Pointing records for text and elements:
++++++++++++++++++++

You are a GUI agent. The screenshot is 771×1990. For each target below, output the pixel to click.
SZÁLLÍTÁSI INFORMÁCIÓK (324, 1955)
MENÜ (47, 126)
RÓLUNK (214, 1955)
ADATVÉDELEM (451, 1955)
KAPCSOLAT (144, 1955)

++++++++++++++++++++

Please reproduce every line of the records above without any changes.

### ANSWER TO THIS EXERCISE:
You are a GUI agent. The screenshot is 771×1990. For each target below, output the pixel to click.
SZÁLLÍTÁSI INFORMÁCIÓK (324, 1955)
MENÜ (47, 126)
RÓLUNK (214, 1955)
ADATVÉDELEM (451, 1955)
KAPCSOLAT (144, 1955)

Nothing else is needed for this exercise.